Refuse to be tragic. Saul’s philosophy has permeated the family. Nobody performs suffering. Nobody leads with their worst story. Everyone carries their own weight without dramatic announcement. This does not mean feelings are unwelcome—the household is emotionally available—but self-pity is specifically not a family currency.

Feed everyone. Miri’s ethic. If you are in the kitchen, make a plate for whoever arrives. If a neighbor child is visible through the window, give them a cookie. Extra at the shabbat table is always welcomed. The family does not count portions.

Accommodate without announcement. Accessibility is ordinary. The tactile strip at the kitchen-dining-room threshold is just the floor. The vibrating doorbell is just the doorbell. The Pro-Tactile ASL is just talking. The family does not frame its own infrastructure as special-needs-accommodation; it frames it as the infrastructure of the family it is.

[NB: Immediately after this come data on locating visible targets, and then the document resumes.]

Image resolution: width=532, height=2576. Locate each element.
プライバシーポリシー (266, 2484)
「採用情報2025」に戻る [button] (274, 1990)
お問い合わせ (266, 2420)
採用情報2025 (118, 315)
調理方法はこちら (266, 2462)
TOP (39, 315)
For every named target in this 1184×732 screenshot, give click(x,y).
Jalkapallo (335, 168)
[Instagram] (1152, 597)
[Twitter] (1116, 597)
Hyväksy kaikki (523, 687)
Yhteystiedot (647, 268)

Sign to each other in the dark. The pre-sleep signed ritual (Saul and Miri’s for seventy-nine years; Annie and Robbie’s for their marriage) is a family love language. Most of the adults in the family practice it with their partners. It is unspoken as a rule but transmitted by observation across generations.

Yahrzeit the missing. Annie’s inherited practice from her parents (who inherited it from Miri’s adoptive parents). Light candles for the dead on the anniversaries of their deaths. Say kaddish. Name them. Do not let anyone become only absence.

Friday is sacred. Shabbat dinner is not negotiable. The family rearranges external commitments around it. It has continued without exception across the Rosen-then-Whitaker-Rosen timeline through seventy-nine years of Saul and Miri’s marriage and into Annie and Robbie’s marriage. It is the specific architectural center of the week.